Prostate cancer (PC) is one of the most common malignant tumors in men. The prevalence of PC varies worldwide, with PC being the second most common cancer in men in Europe and the United States, and relatively low in East Asia, North Africa, and the Middle East. In 2020, approximately 1.4 million men worldwide suffered from PCs. In addition, the number of men affected by PC worldwide is expected to gradually increase to 2.3 million cases by 2040. PC is usually asymptomatic without any specific treatment options, but a significant proportion (30%) of patients develop metastases of varying severity, eventually leading to severe morbidity and even death.
Specifically, metastatic castration-resistant prostate cancer (mCRPC) is a fatal form of prostate cancer with more cases of metastasis in the body, especially in the bone. To date, the major challenge in mCRPC therapy has been the difficulty in completely eradicating cancer cells. In recent years, radionuclide diagnosis and targeted therapy (TRT) methods have made significant progress in mCRPC. High-affinity ligands for over-expressed markers in cancerous tissues (e.g., PSMA-617) can be combined with positron nuclides (e.g., 68Ga, 44Sc, or 152Tb) for diagnostic imaging and with nuclides such as 177Lu or 225Ac for treatment of previously staged lesions, enabling personalized and precise treatment.

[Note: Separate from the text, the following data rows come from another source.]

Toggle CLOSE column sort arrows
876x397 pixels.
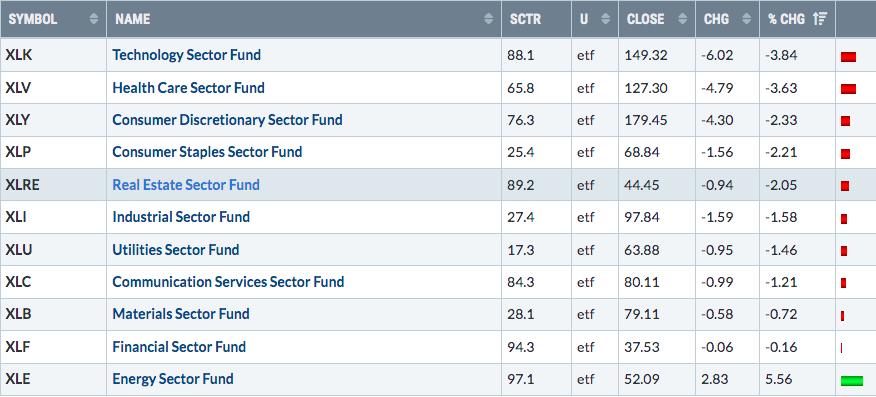point(682,19)
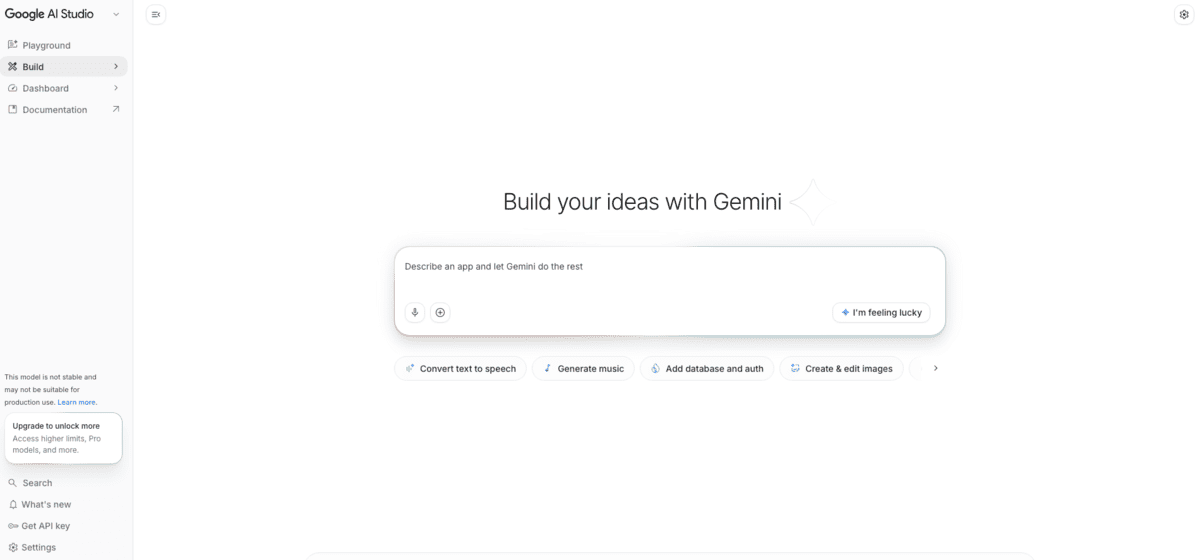The height and width of the screenshot is (560, 1200).
Task: Click the plus attachment icon in prompt box
Action: 440,312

The prostate-specific membrane antigen (PSMA) is a transmembrane glycoprotein, approximately 100kDa, having folate hydrolase, carboxypeptidase, and internalization activities. It contains a transmembrane region of 24 amino acids, an N-terminal cytoplasmic sequence of 19 amino acids and a large extracellular region of 707 amino acids. The extracellular domain of PSMA is highly glycosylated, and glycosylation is required for enzymatic activity. PSMA expression was low in normal prostate tissue, kidney, duodenum, salivary gland, lacrimal gland, brain, and intestine, but increased in prostate cancer. PSMA high expression is associated with prostate growth and significantly correlated with the differentiation degree and progression of mCRPC.

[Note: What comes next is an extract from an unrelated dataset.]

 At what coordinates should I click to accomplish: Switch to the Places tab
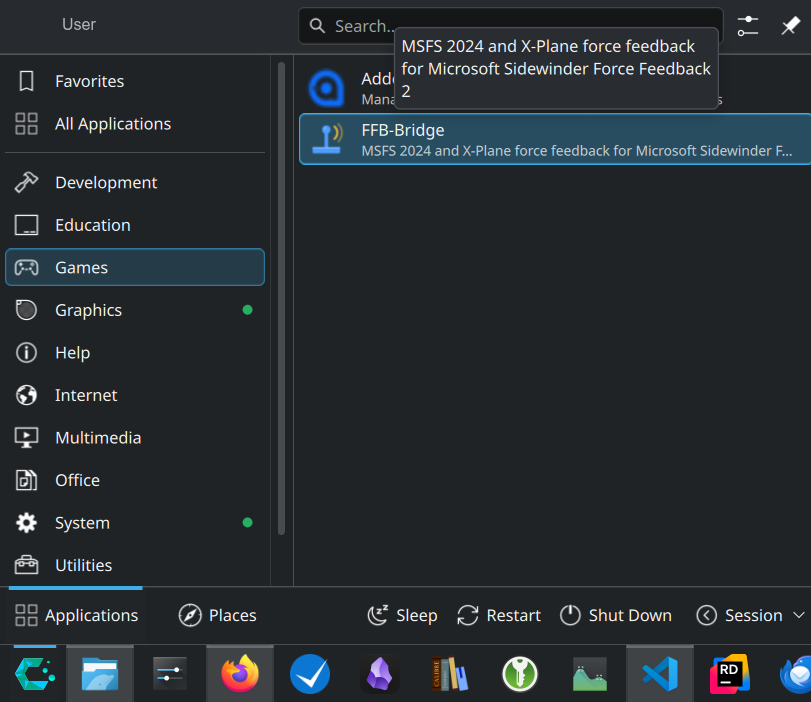tap(217, 615)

The extracellular domain accounts for 95% of PSMA, providing an accessible target for small molecules, antibodies, and fragments thereof. We are developing a range of PSMA targeted small molecules (also known as ligands or inhibitors) and antibodies for molecular imaging and therapy by SPECT, PET, or TRT. Among them, PSMA-U033 under our research exhibits great potential.